Lembra quando semanas atrás eu publiquei um artigo, “Um Michael Jackson que quase ninguém conhece”, abordando álbuns anteriores ao estouro dele com o sensacional Off the Wall e, principalmente, o superestimado Thriller – texto que você pode ler aqui – e disse que faria o mesmo em relação aos álbuns que o esquisito cantor gravou com seus irmão no Jackson 5? Pois então… Como um de meus lemas é “conteúdo sempre!”, trago aqui um roteiro para você descobrir “tesouros escondidos” nos quatro primeiros discos do grupo que foi a plataforma para os vôos de Michael.

Diana Ross Presents the Jackson 5 (1969)
É claro que os mais esclarecidos conhecem clássicos instantâneos como “I Want You Back”, mas o disco de estreia dos garotos tinha outras canções de cair o queixo, como “Who’s Loving You”, composta por Smokey Robinson, a divertida “Zip-a-Dee-Doo-Dah”, as sensuais “Can You Remember?” e “Standing in the Shadows of Love”, além da versão de “My Cherie Amour”, tão boa quanto o original de Stevie Wonder.

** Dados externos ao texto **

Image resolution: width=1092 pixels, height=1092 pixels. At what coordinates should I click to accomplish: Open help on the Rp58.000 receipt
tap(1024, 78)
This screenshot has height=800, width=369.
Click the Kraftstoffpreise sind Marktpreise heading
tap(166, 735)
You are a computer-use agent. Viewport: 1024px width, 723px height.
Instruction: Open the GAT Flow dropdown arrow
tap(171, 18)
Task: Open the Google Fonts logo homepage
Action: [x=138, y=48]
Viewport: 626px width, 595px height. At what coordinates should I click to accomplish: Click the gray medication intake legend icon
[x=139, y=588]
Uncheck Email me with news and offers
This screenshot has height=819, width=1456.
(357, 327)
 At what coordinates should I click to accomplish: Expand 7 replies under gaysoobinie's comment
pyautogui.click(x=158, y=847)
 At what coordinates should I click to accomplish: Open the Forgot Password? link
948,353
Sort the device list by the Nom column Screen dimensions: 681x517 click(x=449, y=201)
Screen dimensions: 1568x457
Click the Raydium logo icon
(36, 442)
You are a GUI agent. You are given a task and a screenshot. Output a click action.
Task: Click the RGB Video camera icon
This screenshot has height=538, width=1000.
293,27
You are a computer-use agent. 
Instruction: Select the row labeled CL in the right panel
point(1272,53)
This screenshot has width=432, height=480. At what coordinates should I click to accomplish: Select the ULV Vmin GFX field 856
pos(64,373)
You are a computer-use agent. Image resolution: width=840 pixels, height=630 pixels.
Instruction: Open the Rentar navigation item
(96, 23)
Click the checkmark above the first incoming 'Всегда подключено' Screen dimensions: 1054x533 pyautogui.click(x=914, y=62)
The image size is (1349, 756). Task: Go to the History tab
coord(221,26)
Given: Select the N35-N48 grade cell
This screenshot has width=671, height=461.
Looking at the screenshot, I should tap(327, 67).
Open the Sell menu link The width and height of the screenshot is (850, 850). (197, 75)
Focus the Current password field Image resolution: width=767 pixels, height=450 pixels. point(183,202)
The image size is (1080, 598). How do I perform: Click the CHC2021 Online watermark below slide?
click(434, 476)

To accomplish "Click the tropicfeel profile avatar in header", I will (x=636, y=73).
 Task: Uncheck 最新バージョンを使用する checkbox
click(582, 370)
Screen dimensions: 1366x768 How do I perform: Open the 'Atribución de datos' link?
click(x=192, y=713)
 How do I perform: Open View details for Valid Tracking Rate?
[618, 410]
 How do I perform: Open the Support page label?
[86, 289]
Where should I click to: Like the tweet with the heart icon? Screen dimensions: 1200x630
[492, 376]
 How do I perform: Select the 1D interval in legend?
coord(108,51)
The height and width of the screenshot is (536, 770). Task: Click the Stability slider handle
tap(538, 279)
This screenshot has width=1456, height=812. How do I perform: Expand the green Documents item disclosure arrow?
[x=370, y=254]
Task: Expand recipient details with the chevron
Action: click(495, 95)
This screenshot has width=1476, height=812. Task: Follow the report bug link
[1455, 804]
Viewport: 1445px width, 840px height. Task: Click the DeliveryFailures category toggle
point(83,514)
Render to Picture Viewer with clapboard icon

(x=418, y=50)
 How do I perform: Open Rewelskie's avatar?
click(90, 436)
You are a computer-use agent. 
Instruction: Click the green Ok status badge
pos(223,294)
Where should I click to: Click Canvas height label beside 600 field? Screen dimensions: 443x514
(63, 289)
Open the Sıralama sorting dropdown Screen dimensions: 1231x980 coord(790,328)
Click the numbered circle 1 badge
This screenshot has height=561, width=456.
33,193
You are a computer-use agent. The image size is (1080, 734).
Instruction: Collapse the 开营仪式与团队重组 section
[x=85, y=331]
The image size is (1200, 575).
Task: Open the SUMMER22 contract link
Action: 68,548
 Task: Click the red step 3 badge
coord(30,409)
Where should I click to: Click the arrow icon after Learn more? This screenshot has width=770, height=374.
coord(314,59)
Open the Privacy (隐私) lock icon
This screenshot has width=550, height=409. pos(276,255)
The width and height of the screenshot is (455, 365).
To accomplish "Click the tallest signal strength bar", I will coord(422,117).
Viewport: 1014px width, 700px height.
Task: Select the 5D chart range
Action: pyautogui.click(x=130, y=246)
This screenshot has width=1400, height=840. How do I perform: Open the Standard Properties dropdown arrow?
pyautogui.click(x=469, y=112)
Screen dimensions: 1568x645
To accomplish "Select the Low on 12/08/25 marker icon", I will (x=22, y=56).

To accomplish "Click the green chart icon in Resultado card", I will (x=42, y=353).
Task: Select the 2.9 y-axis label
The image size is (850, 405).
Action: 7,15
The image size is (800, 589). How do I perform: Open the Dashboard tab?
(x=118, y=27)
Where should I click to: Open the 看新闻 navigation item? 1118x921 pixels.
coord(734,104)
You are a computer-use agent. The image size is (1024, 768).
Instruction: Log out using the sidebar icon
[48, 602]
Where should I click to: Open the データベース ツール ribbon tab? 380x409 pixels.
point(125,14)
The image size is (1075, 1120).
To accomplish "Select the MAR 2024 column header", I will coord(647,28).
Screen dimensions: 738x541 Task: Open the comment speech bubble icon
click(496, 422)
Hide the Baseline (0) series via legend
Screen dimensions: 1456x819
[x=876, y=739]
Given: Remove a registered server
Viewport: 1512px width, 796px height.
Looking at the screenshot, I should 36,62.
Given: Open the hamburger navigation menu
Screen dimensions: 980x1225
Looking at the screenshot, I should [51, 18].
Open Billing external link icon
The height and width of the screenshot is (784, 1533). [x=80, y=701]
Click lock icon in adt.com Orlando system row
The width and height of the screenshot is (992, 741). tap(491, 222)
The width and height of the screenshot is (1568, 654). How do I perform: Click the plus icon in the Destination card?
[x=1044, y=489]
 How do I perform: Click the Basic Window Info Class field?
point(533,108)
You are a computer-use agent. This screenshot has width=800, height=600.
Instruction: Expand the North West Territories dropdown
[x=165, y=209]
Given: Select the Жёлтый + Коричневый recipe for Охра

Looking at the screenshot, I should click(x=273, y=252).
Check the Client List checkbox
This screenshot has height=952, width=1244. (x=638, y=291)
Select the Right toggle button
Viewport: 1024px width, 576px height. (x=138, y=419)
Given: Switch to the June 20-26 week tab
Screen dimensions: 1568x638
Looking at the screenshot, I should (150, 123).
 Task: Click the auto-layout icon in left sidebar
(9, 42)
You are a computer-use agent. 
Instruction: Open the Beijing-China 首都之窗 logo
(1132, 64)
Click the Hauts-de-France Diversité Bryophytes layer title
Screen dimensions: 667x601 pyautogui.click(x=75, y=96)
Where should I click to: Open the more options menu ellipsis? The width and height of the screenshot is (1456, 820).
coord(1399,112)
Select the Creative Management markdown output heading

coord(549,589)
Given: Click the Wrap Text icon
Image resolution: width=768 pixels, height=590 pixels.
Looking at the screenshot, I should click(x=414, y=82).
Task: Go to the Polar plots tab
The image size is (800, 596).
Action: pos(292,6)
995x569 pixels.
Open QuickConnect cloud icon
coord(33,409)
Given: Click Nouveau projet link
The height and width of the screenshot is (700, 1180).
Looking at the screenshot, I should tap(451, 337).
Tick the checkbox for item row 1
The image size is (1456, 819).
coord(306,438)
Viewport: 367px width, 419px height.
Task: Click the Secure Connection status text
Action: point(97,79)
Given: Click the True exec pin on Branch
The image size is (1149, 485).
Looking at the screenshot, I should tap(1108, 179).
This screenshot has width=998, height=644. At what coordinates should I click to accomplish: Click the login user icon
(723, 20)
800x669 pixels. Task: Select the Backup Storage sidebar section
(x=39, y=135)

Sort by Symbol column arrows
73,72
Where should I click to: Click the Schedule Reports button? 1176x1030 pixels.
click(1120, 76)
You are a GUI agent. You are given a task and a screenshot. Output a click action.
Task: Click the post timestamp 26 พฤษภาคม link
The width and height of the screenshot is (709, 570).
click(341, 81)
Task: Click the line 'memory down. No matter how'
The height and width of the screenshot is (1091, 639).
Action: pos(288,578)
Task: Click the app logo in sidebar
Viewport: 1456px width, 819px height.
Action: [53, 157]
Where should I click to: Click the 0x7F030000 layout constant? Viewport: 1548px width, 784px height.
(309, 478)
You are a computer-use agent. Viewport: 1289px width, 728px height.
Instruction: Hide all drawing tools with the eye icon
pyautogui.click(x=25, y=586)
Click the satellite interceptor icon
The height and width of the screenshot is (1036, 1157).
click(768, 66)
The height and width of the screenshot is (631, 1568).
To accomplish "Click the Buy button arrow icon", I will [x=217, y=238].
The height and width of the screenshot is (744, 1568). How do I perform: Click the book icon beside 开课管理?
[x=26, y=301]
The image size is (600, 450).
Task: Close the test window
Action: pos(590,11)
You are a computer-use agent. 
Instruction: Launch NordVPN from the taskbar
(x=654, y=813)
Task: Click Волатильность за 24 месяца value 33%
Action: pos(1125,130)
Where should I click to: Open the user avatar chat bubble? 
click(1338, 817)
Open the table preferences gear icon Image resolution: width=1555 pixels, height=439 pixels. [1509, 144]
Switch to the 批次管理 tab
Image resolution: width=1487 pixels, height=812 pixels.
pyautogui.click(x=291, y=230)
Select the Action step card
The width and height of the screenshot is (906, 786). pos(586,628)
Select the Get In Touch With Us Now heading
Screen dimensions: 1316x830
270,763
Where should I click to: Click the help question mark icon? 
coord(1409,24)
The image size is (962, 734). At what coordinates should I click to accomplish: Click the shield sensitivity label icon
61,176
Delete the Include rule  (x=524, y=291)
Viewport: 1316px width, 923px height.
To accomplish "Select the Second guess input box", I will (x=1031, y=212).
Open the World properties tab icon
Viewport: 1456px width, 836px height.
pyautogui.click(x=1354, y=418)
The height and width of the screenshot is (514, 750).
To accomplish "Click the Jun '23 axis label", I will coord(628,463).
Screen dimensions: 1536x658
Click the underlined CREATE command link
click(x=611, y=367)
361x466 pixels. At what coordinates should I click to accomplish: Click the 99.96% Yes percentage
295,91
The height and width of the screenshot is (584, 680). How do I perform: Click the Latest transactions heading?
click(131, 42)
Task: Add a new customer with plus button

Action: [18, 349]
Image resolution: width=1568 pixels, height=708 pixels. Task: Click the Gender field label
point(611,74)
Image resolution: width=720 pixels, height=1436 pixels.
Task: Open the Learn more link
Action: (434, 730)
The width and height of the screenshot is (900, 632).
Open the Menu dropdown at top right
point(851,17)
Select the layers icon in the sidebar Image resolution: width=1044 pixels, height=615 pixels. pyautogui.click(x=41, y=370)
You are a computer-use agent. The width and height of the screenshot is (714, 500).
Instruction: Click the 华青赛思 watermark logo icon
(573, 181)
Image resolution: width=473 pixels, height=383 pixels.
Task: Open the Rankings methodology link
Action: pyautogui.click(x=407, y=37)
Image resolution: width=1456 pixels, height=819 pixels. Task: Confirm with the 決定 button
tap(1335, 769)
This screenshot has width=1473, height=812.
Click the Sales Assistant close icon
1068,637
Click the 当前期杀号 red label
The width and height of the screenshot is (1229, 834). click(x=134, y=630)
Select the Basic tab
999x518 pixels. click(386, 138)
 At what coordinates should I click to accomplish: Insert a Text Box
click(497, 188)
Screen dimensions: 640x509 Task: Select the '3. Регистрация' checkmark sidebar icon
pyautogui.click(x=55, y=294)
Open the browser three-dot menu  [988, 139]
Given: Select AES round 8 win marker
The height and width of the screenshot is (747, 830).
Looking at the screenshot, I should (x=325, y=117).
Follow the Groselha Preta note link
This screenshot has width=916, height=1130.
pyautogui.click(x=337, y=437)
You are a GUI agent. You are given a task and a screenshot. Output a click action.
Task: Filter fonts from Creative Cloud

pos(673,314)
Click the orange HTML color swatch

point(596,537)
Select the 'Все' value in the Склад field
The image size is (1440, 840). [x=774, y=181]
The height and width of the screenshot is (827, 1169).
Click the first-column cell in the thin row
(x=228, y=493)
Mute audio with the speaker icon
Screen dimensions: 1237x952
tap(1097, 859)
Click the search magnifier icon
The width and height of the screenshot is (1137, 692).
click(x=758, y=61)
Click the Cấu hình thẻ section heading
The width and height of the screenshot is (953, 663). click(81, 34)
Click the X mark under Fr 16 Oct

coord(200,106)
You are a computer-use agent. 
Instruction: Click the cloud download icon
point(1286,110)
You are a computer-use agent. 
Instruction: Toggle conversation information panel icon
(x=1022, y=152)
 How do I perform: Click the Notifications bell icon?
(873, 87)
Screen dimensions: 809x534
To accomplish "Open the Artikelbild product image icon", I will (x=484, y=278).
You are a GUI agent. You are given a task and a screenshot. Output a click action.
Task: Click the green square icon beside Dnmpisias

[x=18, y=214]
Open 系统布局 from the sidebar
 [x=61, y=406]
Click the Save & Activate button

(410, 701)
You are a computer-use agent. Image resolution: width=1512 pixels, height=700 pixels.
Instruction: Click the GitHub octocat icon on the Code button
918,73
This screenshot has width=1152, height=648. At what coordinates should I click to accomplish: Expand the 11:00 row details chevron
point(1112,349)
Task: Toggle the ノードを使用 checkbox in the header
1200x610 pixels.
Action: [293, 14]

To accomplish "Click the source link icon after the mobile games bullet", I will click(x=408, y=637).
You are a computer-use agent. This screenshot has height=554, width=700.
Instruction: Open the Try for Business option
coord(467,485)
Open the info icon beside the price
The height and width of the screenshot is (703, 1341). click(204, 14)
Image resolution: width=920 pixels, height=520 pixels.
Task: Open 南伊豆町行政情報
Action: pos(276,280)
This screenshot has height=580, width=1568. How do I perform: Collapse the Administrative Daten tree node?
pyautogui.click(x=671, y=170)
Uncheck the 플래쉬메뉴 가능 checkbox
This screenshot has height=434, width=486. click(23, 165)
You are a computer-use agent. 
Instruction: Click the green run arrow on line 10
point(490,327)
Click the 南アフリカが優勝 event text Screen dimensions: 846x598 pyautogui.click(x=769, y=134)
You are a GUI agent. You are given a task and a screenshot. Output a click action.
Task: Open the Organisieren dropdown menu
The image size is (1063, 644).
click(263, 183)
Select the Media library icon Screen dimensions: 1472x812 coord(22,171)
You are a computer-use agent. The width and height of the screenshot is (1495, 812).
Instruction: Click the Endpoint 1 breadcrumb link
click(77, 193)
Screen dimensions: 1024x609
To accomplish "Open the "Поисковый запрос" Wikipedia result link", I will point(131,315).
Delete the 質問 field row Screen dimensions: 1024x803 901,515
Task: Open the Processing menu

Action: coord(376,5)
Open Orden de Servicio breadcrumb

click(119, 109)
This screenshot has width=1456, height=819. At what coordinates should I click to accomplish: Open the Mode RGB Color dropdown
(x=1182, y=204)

As harmonias vocais eram inacreditáveis mesmo para os padrões da época e poucas pessoas notaram a profunda influência exercida em todo o disco pelo som dos grupos Funkadelic e Sly & The Family Stone – tanto que a engajada “Stand” não foi incluída por acaso.

 

ABC (1970)
A intensidade da banda era tal que seis meses depois de seu disco de estreia foi lançado este ABC, que trazia logo de cara o estouro da faixa-título e da divertida “The Love You Save”, mas era inegável perceber que a banda tinha amadurecido horrores, até mesmo nos momentos em que tinham que encarar um romantismo explícito, como em “I Found That Girl”. Não dava para não sacudir o pescoço ouvindo pepitas como “(Come ‘Round Here) I’m the One You Need”, do Smokey Robinson & The Miracles, “Never Had a Dream Come True”, outra jóia esculpida originalmente por Stevie Wonder, e a inacreditável safadeza de “I Bet You”, composta por George Clinton!

 

 

Third Album (1970)
Mantendo a qualidade de seus discos anteriores, o grupo apresentou aqui uma pegada ainda mais funky – vide “Mama’s Pearl”, “Ready or Not Here I Come (Can’t Hide From Love)”, dos Delfonics, que anos mais tarde seria surrupiada pelos Fugees -, ao lado de hits instantâneos, como “I’ll Be There”. Só que há outras jóias escondidas, como a bela “The Love I Saw in You Was Just a Mirage”, a sacolejante “How Funky is Your Chicken” e uma surpreendente interpretação de “Bridge Over Troubled Water”, grande clássico composto por Paul Simon.

 

Maybe Tomorrow (1971)
Em seu quarto disco, o grupo deu uma pisada no freio e trouxe um número maior de baladas, mas com uma qualidade acima de qualquer suspeita, como no caso de “Never Can Say Goodbye”, do ator/compositor Clifton Davis – anos mais tarde imortalizada por Gloria Gaynor -, e a faixa-título, mas as canções eram legais mesmo quando a letra, como no caso da deliciosamente tola “My Little Baby”, nas sacolejantes “It’s Great to Be Here” e “I Will Find a Way”.

 

Bem, agora que foi devidamente “bombardeado” com uma série de informações, imagens e sons, que tal continuar a pesquisa por sua própria conta e deixar de lado o chororô dos fãs mais insanos, infantis e bobalhões?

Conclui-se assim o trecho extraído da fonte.